Conquering fear of the injection process occurred for participants who had uneventful and painless experiences and led them to the belief that it was the thought of the injection rather than the reality that had caused their previous anxiety. However, a single difficult treatment experience reverberated for many participants along the trajectory of their treatment and led to a heightened sensitivity to their believed causative factor. Difficult experiences were clearly linked with circumstances that were unknown or unfamiliar, such as changes to treating clinicians, changes to processes, and variations in recovery events. This finding highlighted the participants need for familiarity as an important element in positive patient experiences. Many participants knew of the true cost of the treatment and were grateful to be receiving this treatment free of charge. However, participants were aware that as Government-funded patients they rarely had a choice in, who provided the treatment at each episode, and changes to treatment processes. Some were philosophical about the apparent lack of control, provided their treatment was not difficult, but others found the uncertainty of an unknown clinician, or treatment change challenging, particularly as they sat in the clinics waiting for treatment by unknown clinicians.

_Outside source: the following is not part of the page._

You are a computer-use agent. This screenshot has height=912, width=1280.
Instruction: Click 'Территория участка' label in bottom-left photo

The relationship between the healthcare facility staff and participants was crucial in helping overcome anxieties regarding treatment, recovery, and disease progression. Reassurance, caring communication and feeling supported by known staff members all contributed to participants enduring the rigours of the treatment. Participants accepted that they would need to have treatment for very long periods to help maintain their vision. Although they endured the treatments, there was often an underlying knowledge and fear that treatment could fail and they would slide into visual disability. Looking into an unknown future in regard to vision function elicited divergent responses. The majority of participants were philosophical about the future and were thankful for the sight they had had in the past, or attributed their decline to advancing age. Many made lifestyle adjustments that allowed them to pursue hobbies and interests that accommodated some loss of vision and this helped to foster a positive outlook. Where participants continued to have good responses to anti-VEGF therapy they expressed heartfelt thanks for the treatment being available and that their fear of blindness could be assuaged, although not eliminated.

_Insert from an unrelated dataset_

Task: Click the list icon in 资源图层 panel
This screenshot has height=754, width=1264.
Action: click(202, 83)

This small study of 25 participants who were experiencing neovascular ARMD and treatment with anti-VEGF therapy has a number of limitations. In line with qualitative research methodology, the study was confined to a small sample size, which will facilitate transference of the knowledge, but not generalisation. A second limitation is the recruitment of all participants from one healthcare facility within a major Australian metropolitan hospital, which misses patient experiences from other clinical settings. The experiences of people from diverse backgrounds, such as rural patients, non-English speaking people, and Australian Aboriginal populations have not had voice through this research project. However, as a result of this study new knowledge of the experience of neovascular ARMD has emerged. Knowledge of the experiences, anxieties, and concerns of this patient population can be used to inform clinical practice and lead to true patient-centred care. The findings of this study would support changes to practice that address participant issues of continuity of service providers and treatment techniques, management of process changes that enhance patient acceptance of change, recognition of an added uncertainty patients experience, and potential to adopt measure that reduce uncertainty. Finally, the role of uncertainty in the participants experience needs further investigation and has the potential to enhance praxis through linking of theory and practice.